By Sam Ho | October 5, 2023

The COVID-19 lockdown in 2020 marked the beginning of a big career transition for me. At the time, I had been working as a senior graphic designer at an events and media sustainability company based in Oakland. It had been my first full-time “adult” job after working a hodgepodge of freelance design, farmers market, and art gallery gigs. The white supremacy workplace culture at my design job led me to attend a racial and restorative justice facilitation workshop with a local RJ organization paid for by my work, with the expectation that I would go back and internally facilitate difficult conversations around race, power, and privilege.

While I had initially attended the workshop on behalf of my company, I left the 3-day retreat with a gut feeling that with or without the “buy-in” from my colleagues, I wanted to work on returning home to myself. Looking back, I wince at the younger version of me who thought that I could fix the dominant culture as the only queer, trans, and East Asian person on our team of 30. I also see now, with more compassion, that it was a survival mechanism.

Outside of work, I had also been actively working with a therapist on understanding how my upbringing and previous wounding were affecting how I was showing up in my life and in my relationships. We worked on honoring the silences that had protected me for so many years but that were no longer useful in my specific context. My therapist shared that by sending grace and compassion to these older parts of me, I might find more spaciousness and discernment in how to respond in my personal and professional life. These transformative events, as well as the pause offered by the lockdown, led me to take a leap of faith. I wanted to live more by my Buddhist values. One of my spiritual guides, Avalokitesvara Bodhisattva (or Guan-Yin Pu-Sa) is known as the One who witnesses the suffering and cries of the world. Their vow and practice, poetic and powerful, had always resonated with me. With their guidance and my own intuition, I landed on therapy as my role in the larger fabric of collective liberation pathways. In the fall of 2021, I started my first semester at the counseling program at San Francisco State University, and I am set to graduate in May of 2024.

When Leigh Robbie brought up the idea of me writing an essay on the confluence of mental health and design, I immediately pictured a venn diagram. My mind could fill in the outer circles and differences easily. They were so different, one living in the aesthetic and visual realm, with the other encompassing the mind, heart, and body and its overlap with the interpersonal as well as the systemic. The tools were also different. Therapists use their psyche and listening whereas designers rely on software. I imagined design as clean, rigid, and procedural, whereas therapy and mental health were messy, complex, and unpredictable.

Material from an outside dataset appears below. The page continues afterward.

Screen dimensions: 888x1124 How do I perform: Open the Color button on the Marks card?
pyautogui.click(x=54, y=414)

I had been having a difficult day (of many) in my first year of providing therapy to community college students. That particular morning, I was having trouble bearing witness to the suffering and pain of so many within systems that were not set up for those with the most marginalized lived experiences. I was overestimating my own role and overcome by my desire to help “heal” others. My supervisor was skilled at pulling me back down to earth and pointing at my savior complex, constantly reminding me of our ultimate but simple goal at the Wellness Center each day: to alleviate people’s suffering by just a little bit. As a triple earth sign (double virgo, taurus moon), I wondered out loud to her if I was better suited for graphic design after all, where things felt more simple, and where I could more easily leave work at work day after day. She challenged me to think about how the two different practices were not so different from each other after all.

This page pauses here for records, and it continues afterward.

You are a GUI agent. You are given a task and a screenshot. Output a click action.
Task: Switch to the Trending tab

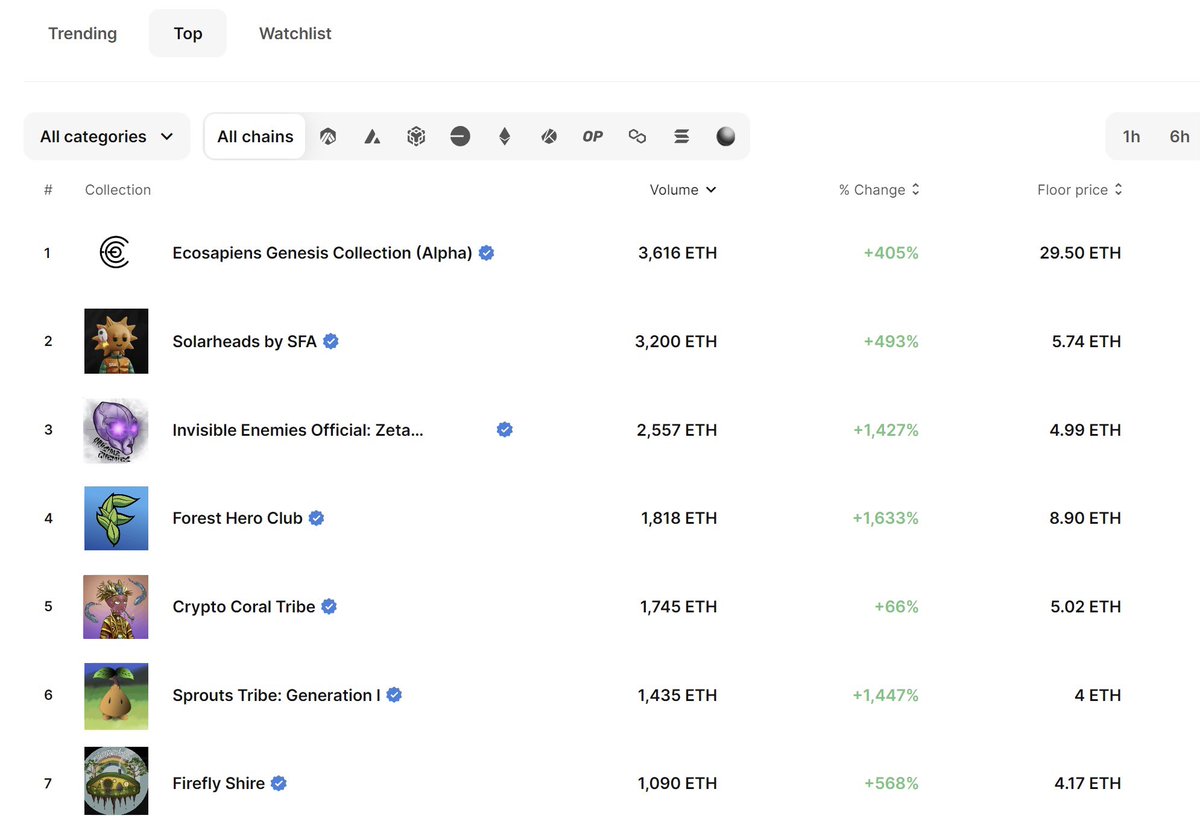pyautogui.click(x=83, y=33)
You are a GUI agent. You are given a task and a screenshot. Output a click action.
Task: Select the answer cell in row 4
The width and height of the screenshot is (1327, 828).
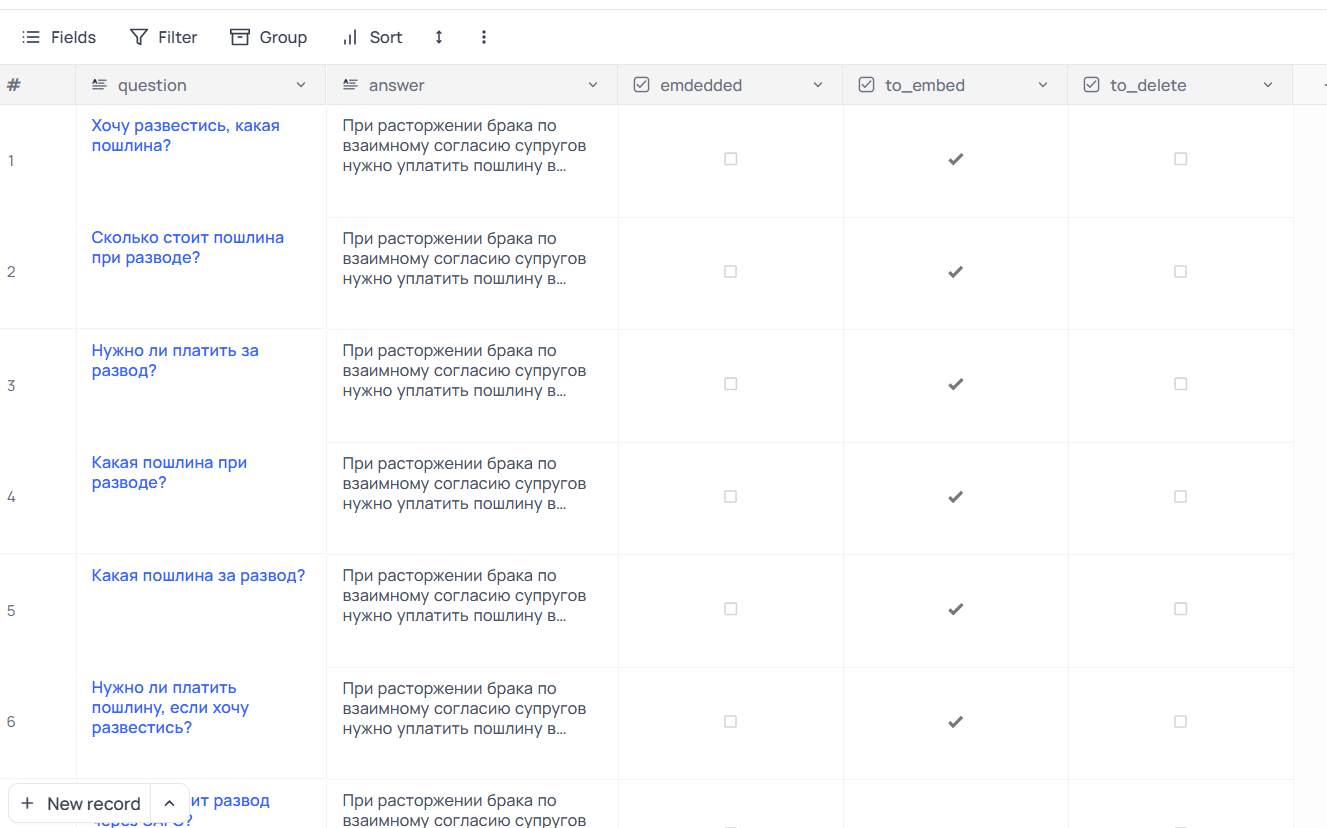pos(471,497)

For one, empathy plays a big role both when one is designing and when one is providing therapy. It requires shifting and moving beyond one’s individual perspective to consider the viewpoints and experiences of others. Both design and therapy require intentionality in the ways we put to paper what the client is conveying in words or in the words that come out of our mouths as we reflect back what the client is sharing in the therapy room. I think of both the designer and the therapist as a funnel, where we receive, interpret, sift through, distill, and simplify what the clients reveal and express to us. Feedback is the constant. We are constantly asking each other and ourselves what works and what does not. The hope is to come out of the other side with more clarity, connection, and creativity.

While the contemporary fields of design and therapy have inextricable roots to eurocentrism and whiteness, I have been thinking about the ways in which both of these practices are also tied to my own ancestral and cultural lineages. I have had to funnel and sift through for myself what to let go, what to keep, and what to reclaim. In design, I am learning to be more discerning in what projects and clients I say yes to. I am embracing the Japanese Buddhist aesthetics of wabi-sabi, where the focus is on transience and imperfection. In therapy, I am working on embracing imperfection, centering relationship, helping others reclaim their agency, and rooting in identity. I am learning from feminist theorists, liberation psychologists, abolitionist thinkers, and restorative practitioners. I still hesitate in ways I would be participating in the medical industrial complex and carceral systems as a therapist. The push and pull is ongoing. Regardless of where I ultimately land, I am learning to break out of rigid boundaries in both practices, focusing less on the outcome and more on the process.